# Jax got his HIC today!



## Jax's Mom (Apr 2, 2010)

We both had so much fun, I did't want to leave! 

Neither one of us have ever seen a sheep before so I was prepared for an amusing experience, but Jax disappointed me by being a natural... 
When I finally figured out what they meant by "drop the rope and walk around", Jax was gathering up my new little friends and it was so amazing to watch!  
My sheep got stuck and I had no idea how to poke them out of the corner, so Jax had to help me... He looked like he's been doing this all his life from the first 10 seconds... I'm pretty sure he was embarrassed to be seen with me at the end :rofl:


----------



## CLARKE-DUNCAN (Apr 8, 2011)

Congratulations Jax.....! 

Sheep are cute, Love em.. They do stink a bit though, Lol...


----------



## fuzzybunny (Apr 29, 2011)

Congrats and way to go Jax!

We go on Tuesday and I can't wait!


----------



## elisabeth_00117 (May 17, 2009)

So exciting!!!

CONGRATS!!!

Isn't it soooo much fun?! We had a blast too and start lessons soon!
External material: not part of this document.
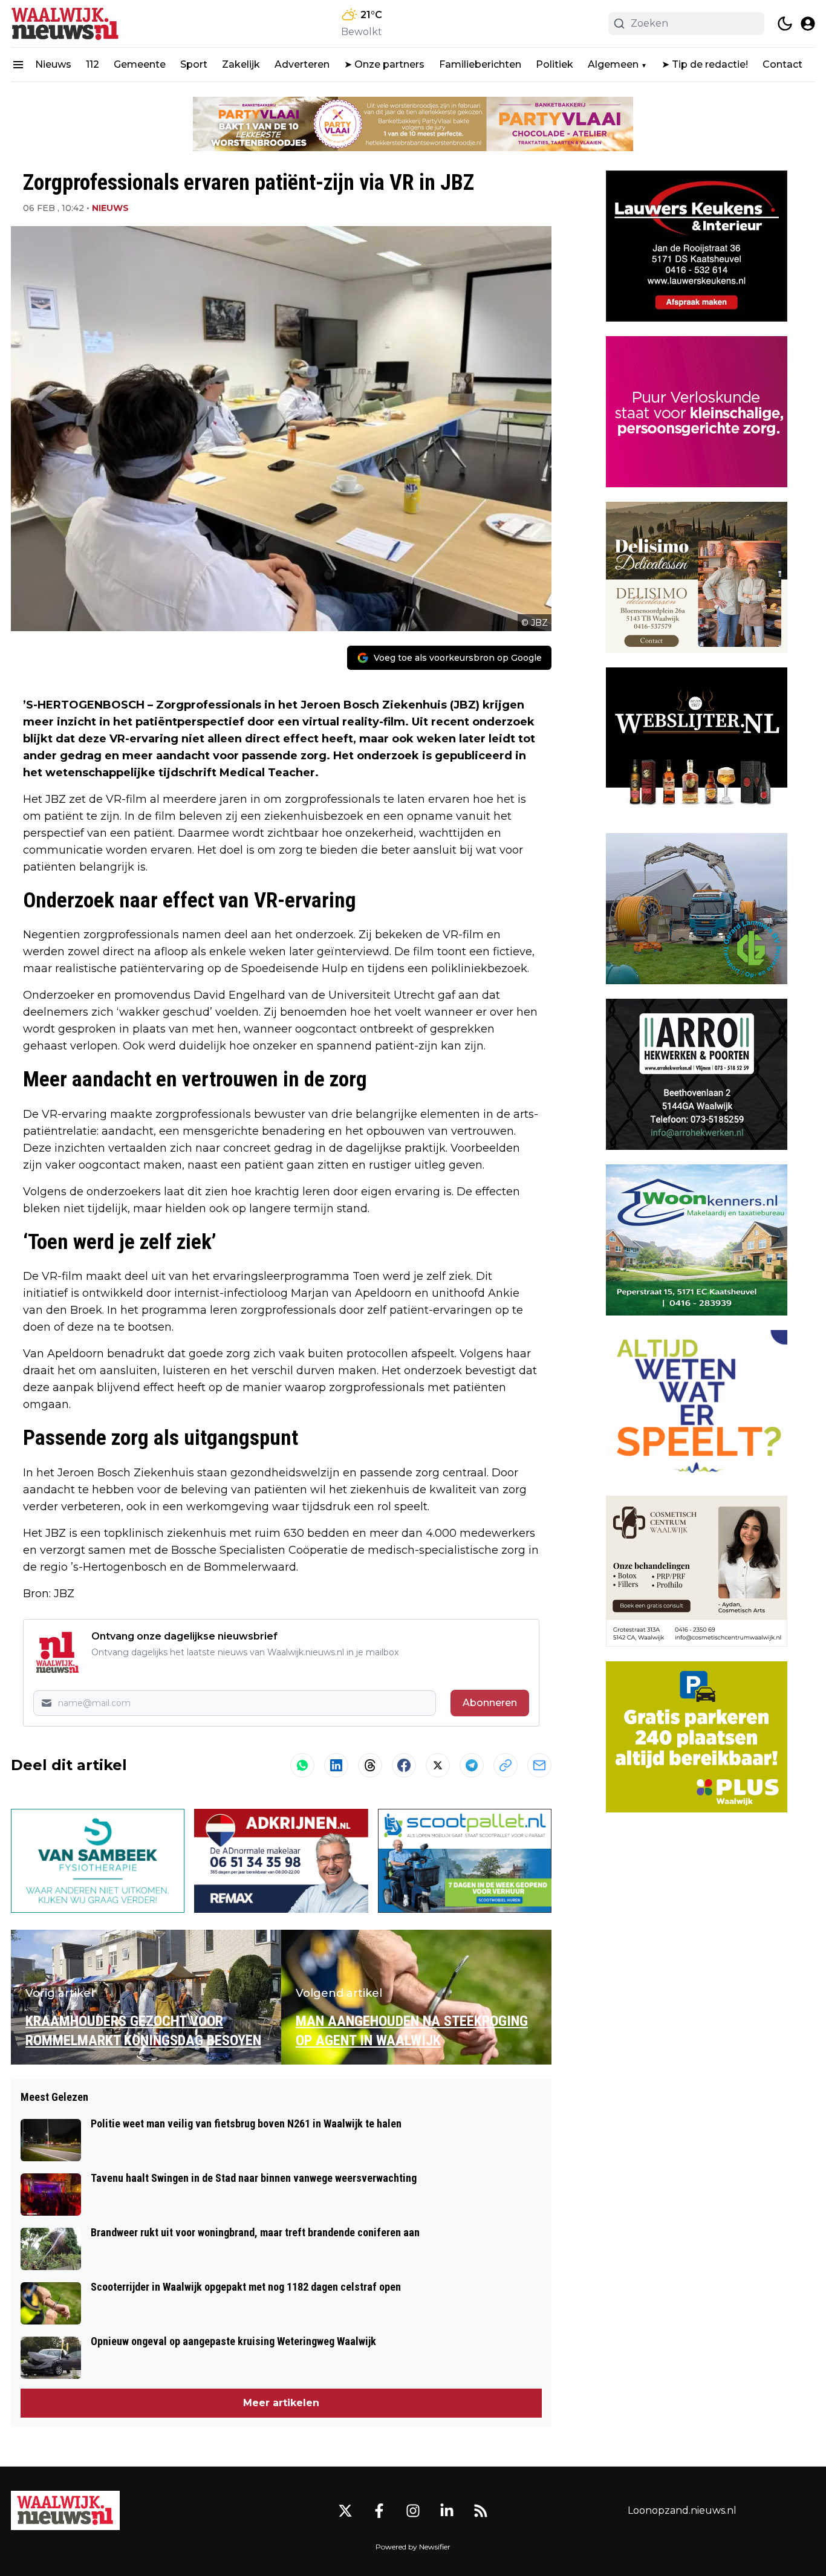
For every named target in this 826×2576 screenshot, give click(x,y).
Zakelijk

Are you guys gonna pursue it?


----------



## elisabeth_00117 (May 17, 2009)

Oh! And.. where are the photo's/video?!


----------



## Jax's Mom (Apr 2, 2010)

I definitely want to go for lessons somewhere!

Unfortunately we have no pics or videos because I had to go in the ring myself and no one I knew wanted to go with me, I'm really sad about that too because I had no idea how well he would do


----------



## elisabeth_00117 (May 17, 2009)

Aww.. I totally would of went with you to take photo's! Seriously! Hahaha.

Where did you guys go?


----------



## Jax's Mom (Apr 2, 2010)

LOL don't tell me that *now*!
It was with the Collie Club of Canada (who by the way, have nothin' on GSDs ) (but don't tell them I said that)


----------



## JakodaCD OA (May 14, 2000)

congrats !!!!


----------



## BUBBAGSD (Jul 16, 2010)

Congrats on your title


----------



## Jax's Mom (Apr 2, 2010)

Thanks everyone 

...now to find a place to train


----------



## Castlemaid (Jun 29, 2006)

OH Congratulations! Sounds like a blast! You go Jax!


----------



## MaggieRoseLee (Aug 17, 2001)

Great news and congrats!


----------



## sagelfn (Aug 13, 2009)

Congrats!!


----------



## High5 (Apr 21, 2011)

Awesome, congrats.


----------



## JanaeUlva (Feb 5, 2011)

Sweet! Congrats! I'm thinking about starting up lessons again with Minka.


----------